__PROVIDED PASSAGE__
--------

This is very similar to what I was thinking as well - I think the only
difference in the command is that I what you called 'image' I called
'top', and the argument order was after base.

Here is what I had for the command:

{ 'command': 'block-commit', 'data': { 'device': 'str', '*base': 'str',
                                       '*top': 'str', '*speed': 'int' } }

I don't think I have a strong preference for either of our proposed
commands - they are essentially the same.

> 
> This command can take a backing file chain:
> 
> base <- a <- b <- image <- c
> 
> It copies allocated blocks from a <- b <- image into base:
> 
> base <- c
> 
> After the operation completes a, b, and image can be deleted.

Yes - and of course, and other child / leaf images of base are now
invalid, but that is just a consequence of a commit operation.

> 
> Note that block-commit cannot work on the top-most image since the
> guest is still writing to that image and we might never be able to
> copy all the data into the base image (the guest could write new data
> as quickly as we copy it to the base).  The command should check for
> this and reject the top-most image.

--------

__EXERCISE TASKS__
1. Copy the block-commit message word for word, from "Here is what" to "essentially the same.".
2. Write the next part of the block-commit message, picking up after its last sentence.

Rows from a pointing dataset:
--------

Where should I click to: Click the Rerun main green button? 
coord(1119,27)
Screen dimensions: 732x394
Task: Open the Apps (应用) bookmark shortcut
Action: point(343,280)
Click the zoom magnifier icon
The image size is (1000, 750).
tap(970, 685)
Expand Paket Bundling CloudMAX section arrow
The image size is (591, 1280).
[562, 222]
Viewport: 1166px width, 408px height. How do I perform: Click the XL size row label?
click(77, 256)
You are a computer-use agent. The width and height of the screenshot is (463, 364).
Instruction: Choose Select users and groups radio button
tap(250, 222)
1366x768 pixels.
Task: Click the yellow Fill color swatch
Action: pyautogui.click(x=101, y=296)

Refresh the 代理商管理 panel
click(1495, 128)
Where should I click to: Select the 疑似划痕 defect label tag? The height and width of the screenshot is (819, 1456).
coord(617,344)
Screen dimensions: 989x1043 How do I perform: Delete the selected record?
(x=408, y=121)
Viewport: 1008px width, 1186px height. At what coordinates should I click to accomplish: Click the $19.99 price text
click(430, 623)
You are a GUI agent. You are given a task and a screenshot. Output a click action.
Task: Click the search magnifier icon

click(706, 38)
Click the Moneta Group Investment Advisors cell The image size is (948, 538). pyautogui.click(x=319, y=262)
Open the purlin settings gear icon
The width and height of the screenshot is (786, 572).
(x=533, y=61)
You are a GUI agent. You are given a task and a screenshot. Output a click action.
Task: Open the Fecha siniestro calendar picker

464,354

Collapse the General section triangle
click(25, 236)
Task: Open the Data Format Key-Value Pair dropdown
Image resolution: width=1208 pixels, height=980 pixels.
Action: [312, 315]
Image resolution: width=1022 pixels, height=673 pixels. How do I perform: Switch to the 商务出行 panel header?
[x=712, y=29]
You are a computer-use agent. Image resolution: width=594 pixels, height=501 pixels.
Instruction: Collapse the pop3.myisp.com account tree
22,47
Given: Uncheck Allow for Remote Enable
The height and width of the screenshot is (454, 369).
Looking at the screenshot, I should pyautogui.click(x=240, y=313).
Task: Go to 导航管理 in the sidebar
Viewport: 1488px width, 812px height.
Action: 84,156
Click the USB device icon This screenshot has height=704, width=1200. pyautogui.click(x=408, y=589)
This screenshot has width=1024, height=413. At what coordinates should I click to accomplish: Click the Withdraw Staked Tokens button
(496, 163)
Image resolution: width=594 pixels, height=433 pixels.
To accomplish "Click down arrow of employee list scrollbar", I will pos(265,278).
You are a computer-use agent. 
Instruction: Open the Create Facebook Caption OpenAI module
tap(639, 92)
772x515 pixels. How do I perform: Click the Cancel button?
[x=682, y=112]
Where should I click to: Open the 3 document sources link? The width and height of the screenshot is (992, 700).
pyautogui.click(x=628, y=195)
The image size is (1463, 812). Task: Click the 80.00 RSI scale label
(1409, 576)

--------

__ANSWERS TO THE EXERCISE__
1.
Here is what I had for the command:

{ 'command': 'block-commit', 'data': { 'device': 'str', '*base': 'str',
                                       '*top': 'str', '*speed': 'int' } }

I don't think I have a strong preference for either of our proposed
commands - they are essentially the same.

2.
By this you mean that you would like to disallow committing the
top-level image to the base?  Perhaps there is a way to attempt to
converge, and adaptively give more time to the co-routine if we are able
to detect divergence.  This may require violating the 'speed' parameter,
however, and make the commit less 'live'.

> 
> This command is similar to block-stream but it copies data "down" to
> the backing file instead of "up" from the backing file.  It's
> necessary to add this command because in most cases block-commit is
> much more efficient than block-stream (the CoW file usually has much
> less data than the backing file so less data needs to be copied).
> </unquote>

Definitely, that has been my mental model has well - block-stream in
reverse.

> 
> Let's figure out how to specify block-commit so we're all happy, that
> way we can avoid duplicating work.  Any comments on my notes above?
> 

I think we are almost completely on the same page - devil is in the
details, of course (for instance, on how to convert the destination base
from r/o to r/w).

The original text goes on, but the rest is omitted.